Date of Award

Spring 2-28-1983

Document Type


Degree Name

Master of Science (MS)


Oceanography and Coastal Sciences

First Advisor

John W. Day, Jr.

Second Advisor

Leonard M. Bahr, Jr

Third Advisor

Robert H. Harris


Macrobenthos and environmental variables were measured in the Barataria basin, Louisiana, at 32 stations in November 1978. Three of the stations (Lake Salvador, Little Lake and St. Denis Bayou) were sampled bimonthly from November 1977 through November 1978. Abundance, diversity, and biomass results indicated two different areas: fresh, low-salinity habitats in the upper and middle basin with high biomass, abundance, and diversity, and high-salinity habitats in the lower basin with low biomass, abundance, and diversity.

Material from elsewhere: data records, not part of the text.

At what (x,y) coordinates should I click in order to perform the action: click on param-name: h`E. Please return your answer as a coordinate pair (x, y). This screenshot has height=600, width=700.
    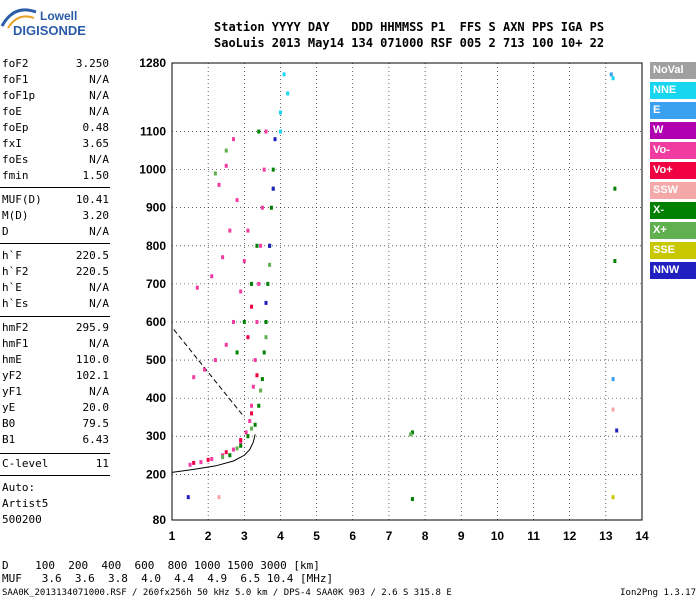
    Looking at the image, I should click on (12, 288).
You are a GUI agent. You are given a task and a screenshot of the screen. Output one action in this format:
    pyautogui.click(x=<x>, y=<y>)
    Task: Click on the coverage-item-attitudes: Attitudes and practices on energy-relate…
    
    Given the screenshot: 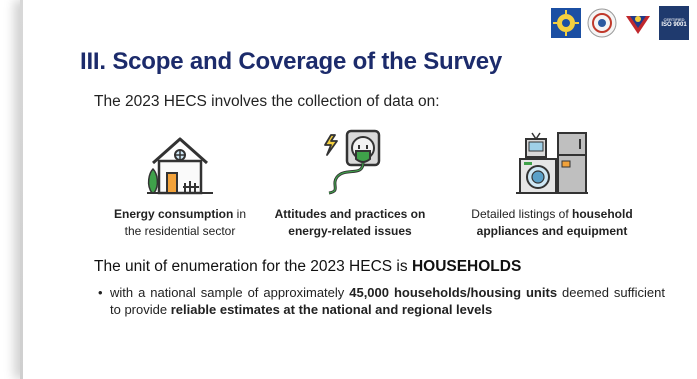 What is the action you would take?
    pyautogui.click(x=350, y=182)
    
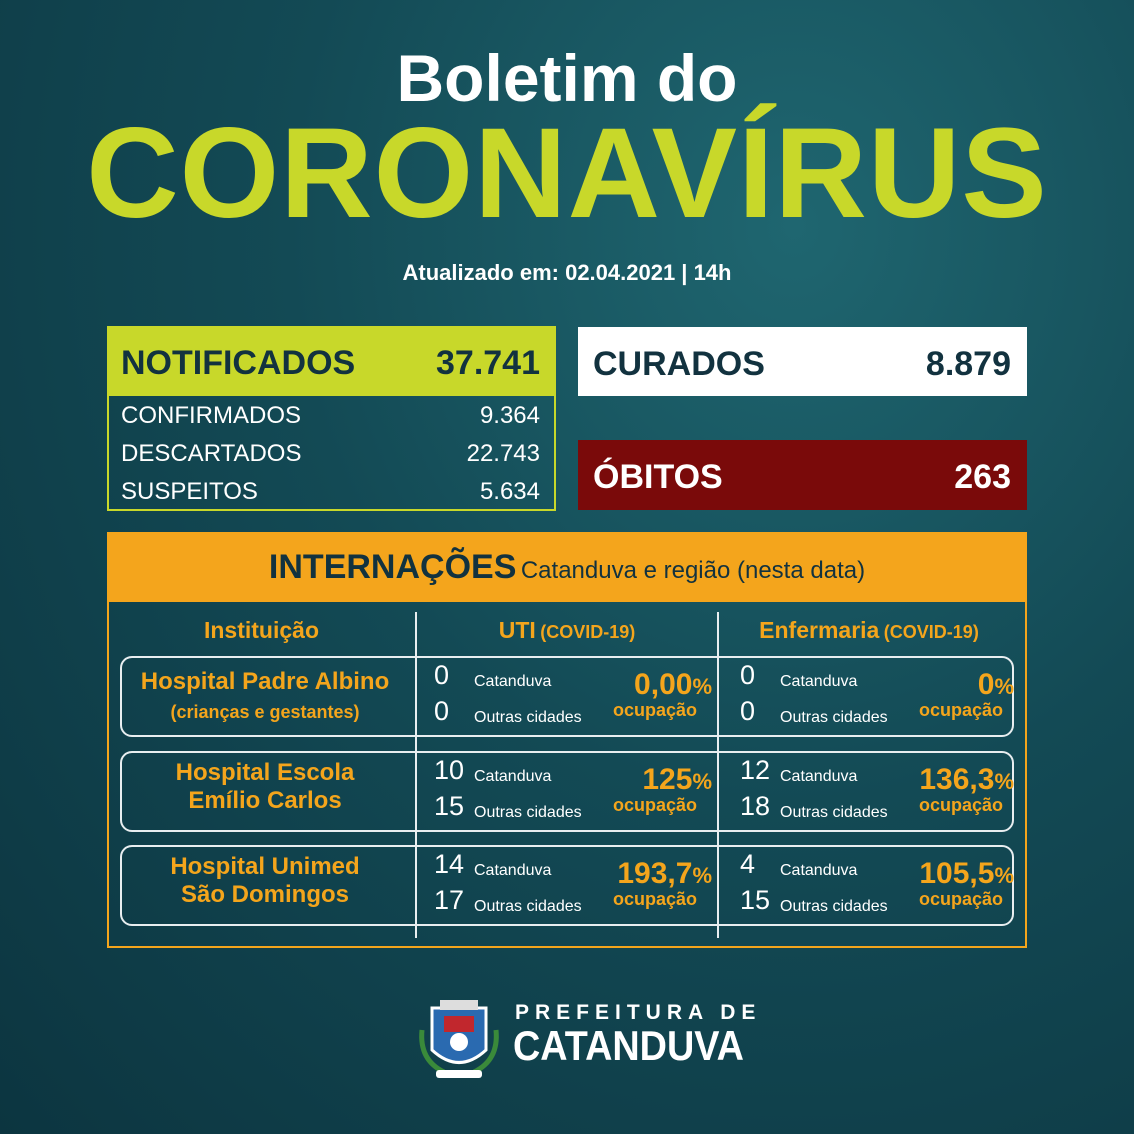 This screenshot has height=1134, width=1134. Describe the element at coordinates (265, 772) in the screenshot. I see `hospital-name: Hospital Escola` at that location.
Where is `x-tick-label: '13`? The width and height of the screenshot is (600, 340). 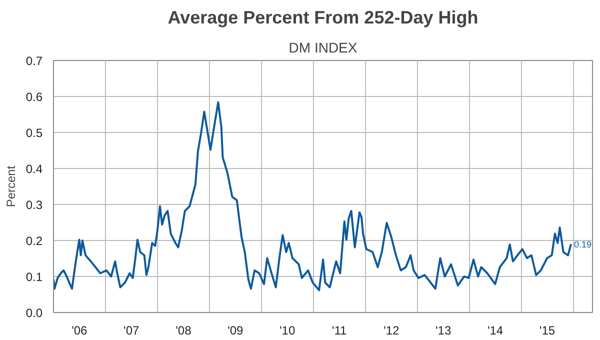 x-tick-label: '13 is located at coordinates (444, 331).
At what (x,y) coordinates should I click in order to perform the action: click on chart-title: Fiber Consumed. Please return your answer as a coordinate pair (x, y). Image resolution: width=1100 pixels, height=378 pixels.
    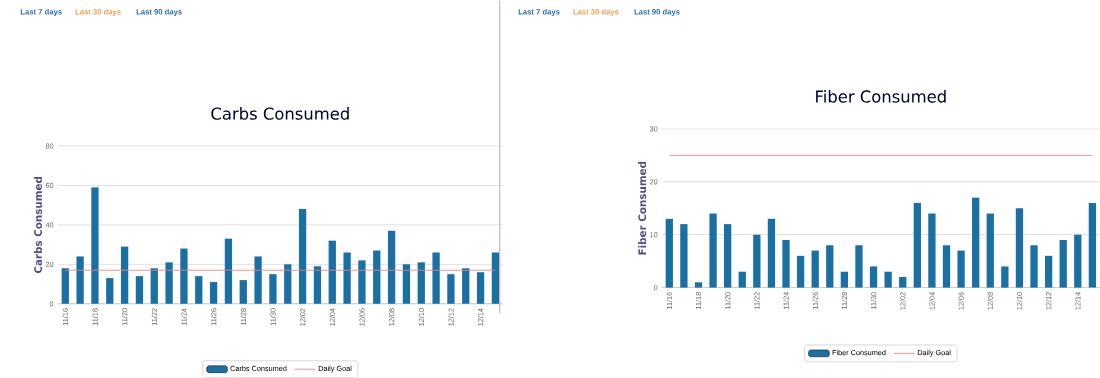
    Looking at the image, I should click on (881, 96).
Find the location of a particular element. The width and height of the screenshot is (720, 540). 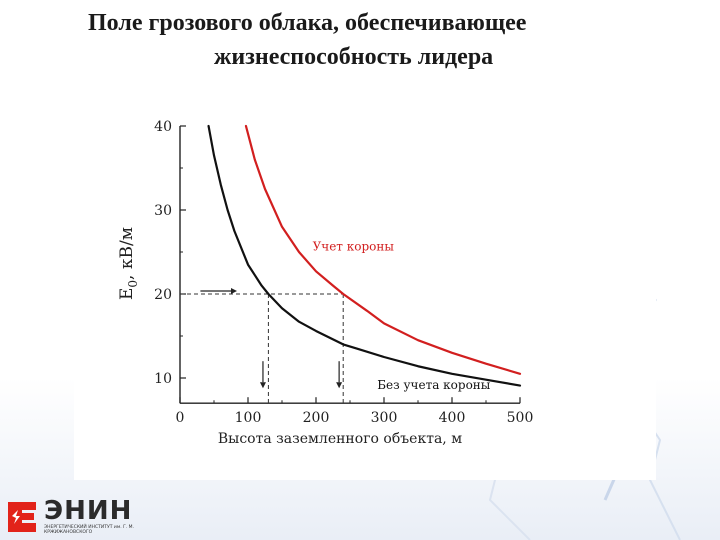

x-tick-label: 300 is located at coordinates (384, 418).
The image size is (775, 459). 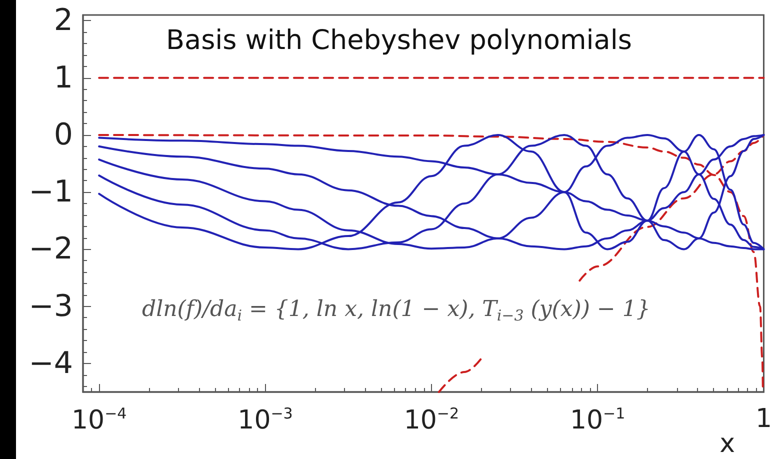 What do you see at coordinates (64, 134) in the screenshot?
I see `y-tick-label: 0` at bounding box center [64, 134].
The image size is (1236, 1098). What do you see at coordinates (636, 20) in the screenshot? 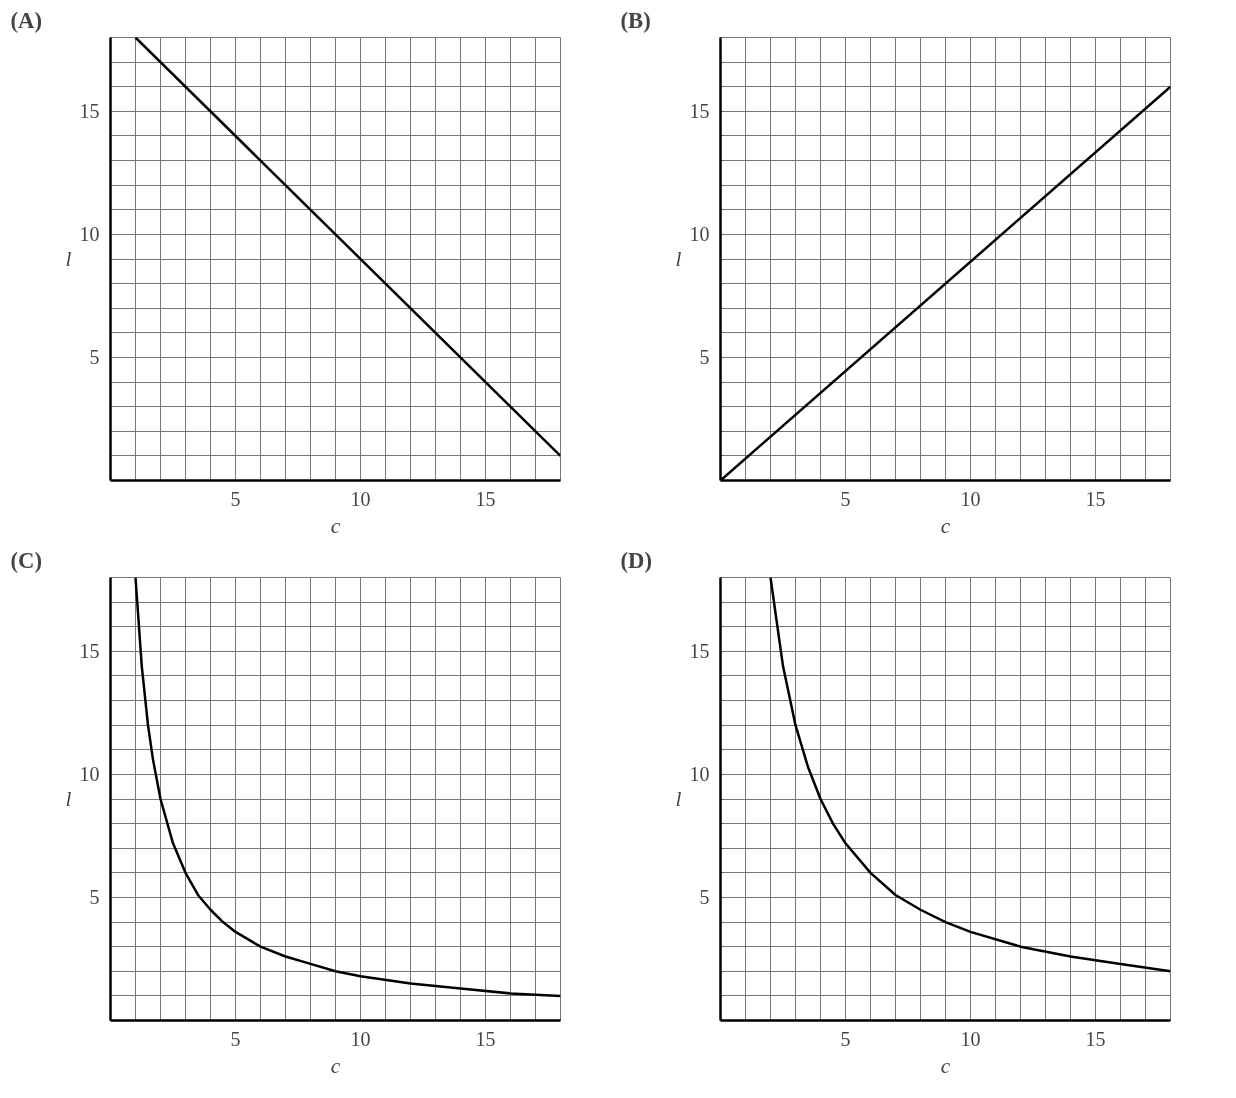
I see `chart-title: (B)` at bounding box center [636, 20].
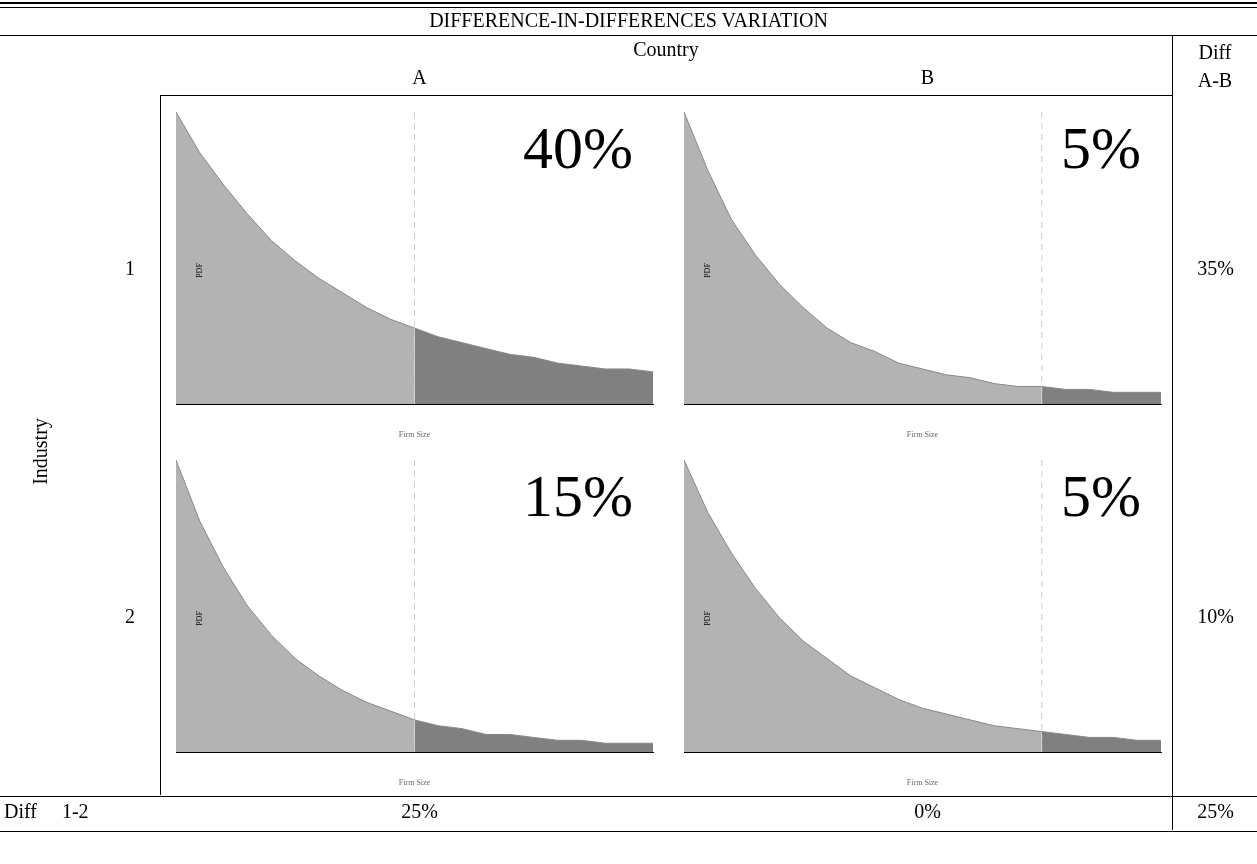 This screenshot has width=1257, height=864. I want to click on category-label: 2, so click(130, 616).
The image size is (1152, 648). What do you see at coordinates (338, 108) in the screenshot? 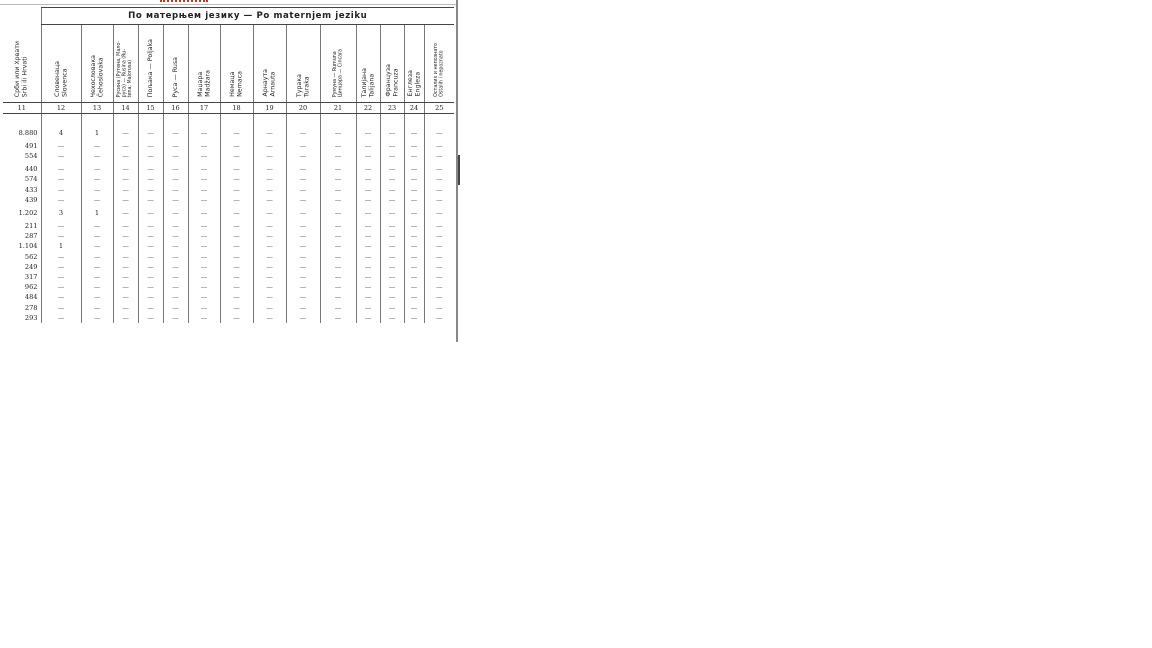
I see `column-number: 21` at bounding box center [338, 108].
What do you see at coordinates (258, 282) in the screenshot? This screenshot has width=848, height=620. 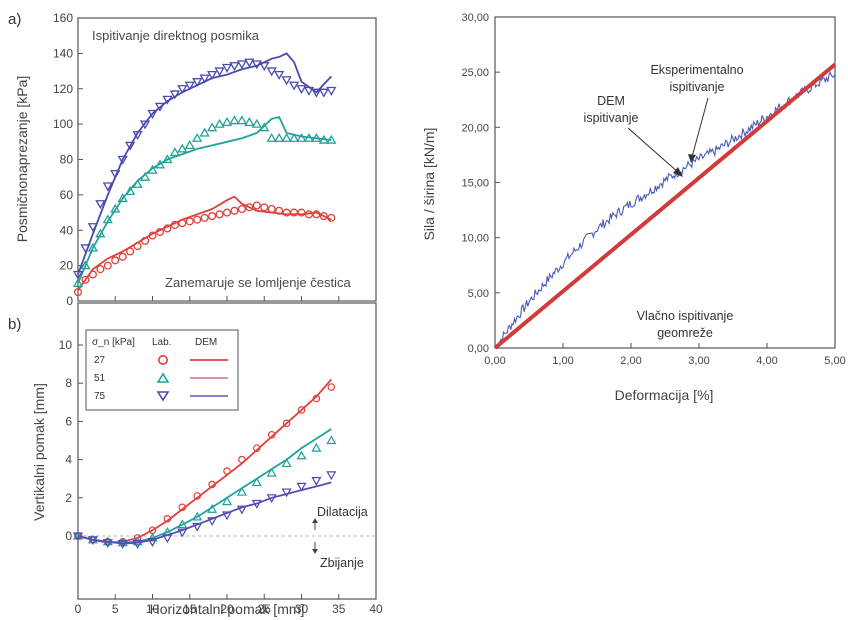 I see `panel-a-annotation: Zanemaruje se lomljenje čestica` at bounding box center [258, 282].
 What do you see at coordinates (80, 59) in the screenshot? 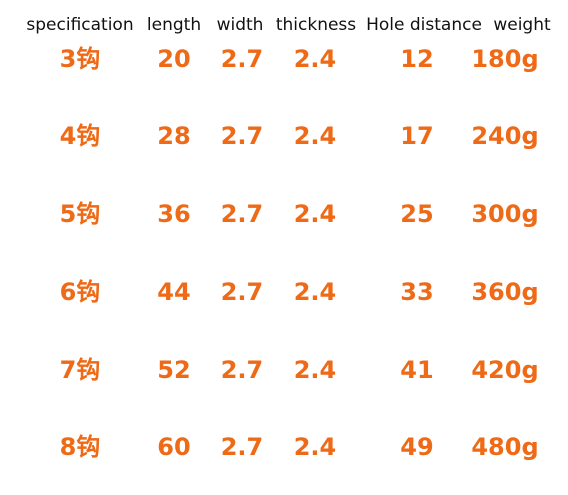
I see `table-cell: 3钩` at bounding box center [80, 59].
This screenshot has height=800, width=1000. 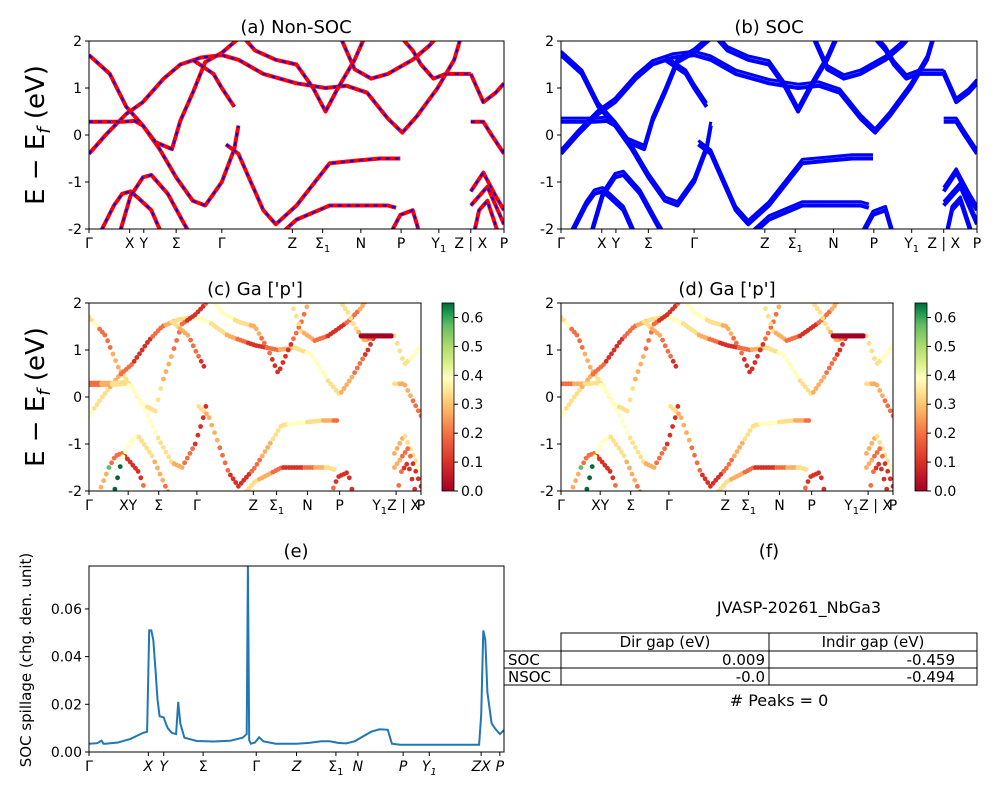 I want to click on xtick-label: Σ1, so click(x=796, y=246).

Over the whole basin, crustaceans were the most abundant organisms, while the mollusks dominated the biomass. Insects, nematodes, and oligochaetes were characteristic of freshwater habitats, while polychaetes occurred in saline waters. Seasonal variation in abundance seemed to be regulated by salinity, while seasonal biomass changes were dependent only on the biomass of Rangia cuneata. Numerical classification was used to analyze spatial and temporal patterns. The natural and modified environments sampled clustered into distinctive groups. The . natural stations further clustered into open water and bayou areas. The analyses also indicate a distinctly different seasonality between Middle Lake Salvador, Little Lake, and St. Denis Bayou. Benthic abundance and diversity in freshwater stations are similar to those in the Atchafalaya delta, while higher salinity stations were similar to those in Lake Pontchartrain. The results support the idea that benthos are an important food source for nekton and that benthic populations are partially regulated by nekton. Peak benthic biomass coincides with the heaviest use of the area by migrating nekton. Benthic populations are lowest in the lower basin where predation is probably highest.